▸ Try it
For each line below that contains the word "will", return that line.
Exercise data Start Marker
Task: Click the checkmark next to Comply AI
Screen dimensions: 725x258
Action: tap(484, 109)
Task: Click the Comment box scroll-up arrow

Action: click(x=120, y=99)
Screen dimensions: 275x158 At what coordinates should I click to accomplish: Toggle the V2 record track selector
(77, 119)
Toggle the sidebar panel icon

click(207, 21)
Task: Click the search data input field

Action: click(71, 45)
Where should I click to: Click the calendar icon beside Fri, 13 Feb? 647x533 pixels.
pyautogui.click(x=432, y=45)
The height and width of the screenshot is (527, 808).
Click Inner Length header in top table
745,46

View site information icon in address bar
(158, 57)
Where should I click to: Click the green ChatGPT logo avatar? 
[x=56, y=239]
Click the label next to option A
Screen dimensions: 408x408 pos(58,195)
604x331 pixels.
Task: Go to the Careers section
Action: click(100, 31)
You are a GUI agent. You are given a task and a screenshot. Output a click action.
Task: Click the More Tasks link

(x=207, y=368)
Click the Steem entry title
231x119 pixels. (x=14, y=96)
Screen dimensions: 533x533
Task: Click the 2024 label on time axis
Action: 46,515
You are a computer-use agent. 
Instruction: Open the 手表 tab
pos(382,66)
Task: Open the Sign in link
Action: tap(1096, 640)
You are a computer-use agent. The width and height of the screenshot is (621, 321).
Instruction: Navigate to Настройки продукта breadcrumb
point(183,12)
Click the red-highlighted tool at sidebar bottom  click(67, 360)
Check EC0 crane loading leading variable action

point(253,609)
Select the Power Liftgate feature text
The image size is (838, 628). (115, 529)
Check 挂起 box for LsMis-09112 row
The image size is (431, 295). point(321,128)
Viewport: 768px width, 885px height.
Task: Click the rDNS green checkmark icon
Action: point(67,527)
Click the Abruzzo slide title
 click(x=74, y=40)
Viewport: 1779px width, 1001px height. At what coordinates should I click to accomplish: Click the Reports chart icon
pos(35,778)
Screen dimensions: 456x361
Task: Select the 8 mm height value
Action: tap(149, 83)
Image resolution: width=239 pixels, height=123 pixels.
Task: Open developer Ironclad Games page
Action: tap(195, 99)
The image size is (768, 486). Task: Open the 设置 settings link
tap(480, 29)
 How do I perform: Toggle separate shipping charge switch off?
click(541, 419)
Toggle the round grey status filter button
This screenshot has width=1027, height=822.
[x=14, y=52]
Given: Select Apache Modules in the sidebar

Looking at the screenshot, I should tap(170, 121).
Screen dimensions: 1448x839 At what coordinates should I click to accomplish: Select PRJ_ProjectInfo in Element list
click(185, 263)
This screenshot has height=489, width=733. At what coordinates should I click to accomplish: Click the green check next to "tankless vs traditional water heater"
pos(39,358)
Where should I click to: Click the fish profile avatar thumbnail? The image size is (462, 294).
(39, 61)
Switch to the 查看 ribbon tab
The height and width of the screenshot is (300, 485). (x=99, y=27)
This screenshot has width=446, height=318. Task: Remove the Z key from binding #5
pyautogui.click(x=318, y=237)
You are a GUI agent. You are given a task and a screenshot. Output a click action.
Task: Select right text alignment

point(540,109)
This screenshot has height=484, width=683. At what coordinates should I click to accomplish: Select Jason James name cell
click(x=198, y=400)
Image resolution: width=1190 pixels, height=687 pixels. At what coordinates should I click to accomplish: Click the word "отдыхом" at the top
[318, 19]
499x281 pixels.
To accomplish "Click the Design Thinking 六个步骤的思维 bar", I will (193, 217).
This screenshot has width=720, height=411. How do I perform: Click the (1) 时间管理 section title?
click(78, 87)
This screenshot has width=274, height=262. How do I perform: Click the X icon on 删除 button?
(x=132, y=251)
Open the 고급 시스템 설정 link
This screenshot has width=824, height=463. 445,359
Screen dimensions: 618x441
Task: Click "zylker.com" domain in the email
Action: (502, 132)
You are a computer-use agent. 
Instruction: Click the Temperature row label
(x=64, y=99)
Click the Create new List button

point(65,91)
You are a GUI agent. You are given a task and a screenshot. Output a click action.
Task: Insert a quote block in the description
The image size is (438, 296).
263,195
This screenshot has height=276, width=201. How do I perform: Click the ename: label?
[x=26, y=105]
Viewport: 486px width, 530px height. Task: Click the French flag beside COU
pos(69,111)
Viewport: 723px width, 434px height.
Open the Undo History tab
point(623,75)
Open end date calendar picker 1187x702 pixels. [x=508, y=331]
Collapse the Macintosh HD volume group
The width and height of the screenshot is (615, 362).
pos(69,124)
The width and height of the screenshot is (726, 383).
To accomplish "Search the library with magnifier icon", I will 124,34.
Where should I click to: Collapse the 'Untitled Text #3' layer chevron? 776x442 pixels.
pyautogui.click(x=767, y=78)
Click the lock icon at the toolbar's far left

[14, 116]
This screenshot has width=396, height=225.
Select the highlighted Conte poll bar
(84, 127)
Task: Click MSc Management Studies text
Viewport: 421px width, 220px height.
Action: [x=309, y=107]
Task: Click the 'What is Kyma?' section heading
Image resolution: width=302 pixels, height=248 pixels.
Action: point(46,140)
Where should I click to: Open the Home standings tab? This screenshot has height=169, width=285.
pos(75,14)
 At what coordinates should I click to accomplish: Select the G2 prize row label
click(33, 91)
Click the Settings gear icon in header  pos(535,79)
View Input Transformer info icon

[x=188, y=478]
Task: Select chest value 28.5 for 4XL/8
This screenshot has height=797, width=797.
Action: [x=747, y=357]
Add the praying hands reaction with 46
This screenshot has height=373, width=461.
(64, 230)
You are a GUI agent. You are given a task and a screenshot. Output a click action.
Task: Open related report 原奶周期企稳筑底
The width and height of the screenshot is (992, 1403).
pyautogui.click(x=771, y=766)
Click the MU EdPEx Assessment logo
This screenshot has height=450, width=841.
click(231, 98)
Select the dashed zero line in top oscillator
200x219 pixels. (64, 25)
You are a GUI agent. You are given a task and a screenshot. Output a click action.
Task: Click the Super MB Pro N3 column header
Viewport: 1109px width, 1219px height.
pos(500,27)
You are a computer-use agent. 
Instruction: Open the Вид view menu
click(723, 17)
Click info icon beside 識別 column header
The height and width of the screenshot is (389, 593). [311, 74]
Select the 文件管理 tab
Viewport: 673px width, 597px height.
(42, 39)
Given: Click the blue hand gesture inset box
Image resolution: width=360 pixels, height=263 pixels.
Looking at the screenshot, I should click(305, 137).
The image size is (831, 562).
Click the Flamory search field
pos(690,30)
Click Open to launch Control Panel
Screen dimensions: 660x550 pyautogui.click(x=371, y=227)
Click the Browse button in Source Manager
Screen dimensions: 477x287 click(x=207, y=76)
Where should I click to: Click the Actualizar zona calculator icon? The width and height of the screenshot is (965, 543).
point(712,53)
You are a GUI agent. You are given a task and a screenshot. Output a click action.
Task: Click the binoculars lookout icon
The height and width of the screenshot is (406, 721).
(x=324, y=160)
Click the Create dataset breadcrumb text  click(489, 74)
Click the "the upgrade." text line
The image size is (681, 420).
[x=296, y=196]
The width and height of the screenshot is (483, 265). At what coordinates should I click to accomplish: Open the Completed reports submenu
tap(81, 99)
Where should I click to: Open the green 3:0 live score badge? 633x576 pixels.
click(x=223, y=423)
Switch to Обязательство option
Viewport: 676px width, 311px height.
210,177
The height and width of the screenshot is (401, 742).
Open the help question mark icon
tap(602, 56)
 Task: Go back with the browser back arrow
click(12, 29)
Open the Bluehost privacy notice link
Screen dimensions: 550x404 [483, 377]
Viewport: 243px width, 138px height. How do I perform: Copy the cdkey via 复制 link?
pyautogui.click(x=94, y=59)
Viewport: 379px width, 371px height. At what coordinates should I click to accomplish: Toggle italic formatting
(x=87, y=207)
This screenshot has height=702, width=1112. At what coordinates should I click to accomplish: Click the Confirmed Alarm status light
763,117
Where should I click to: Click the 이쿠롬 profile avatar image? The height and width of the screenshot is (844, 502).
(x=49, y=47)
Exercise data End Marker
▸ Task answer
To accomplish "Click the Design Thinking 六个步骤的思维 bar", I will (193, 217).
To accomplish "Search the library with magnifier icon", I will 124,34.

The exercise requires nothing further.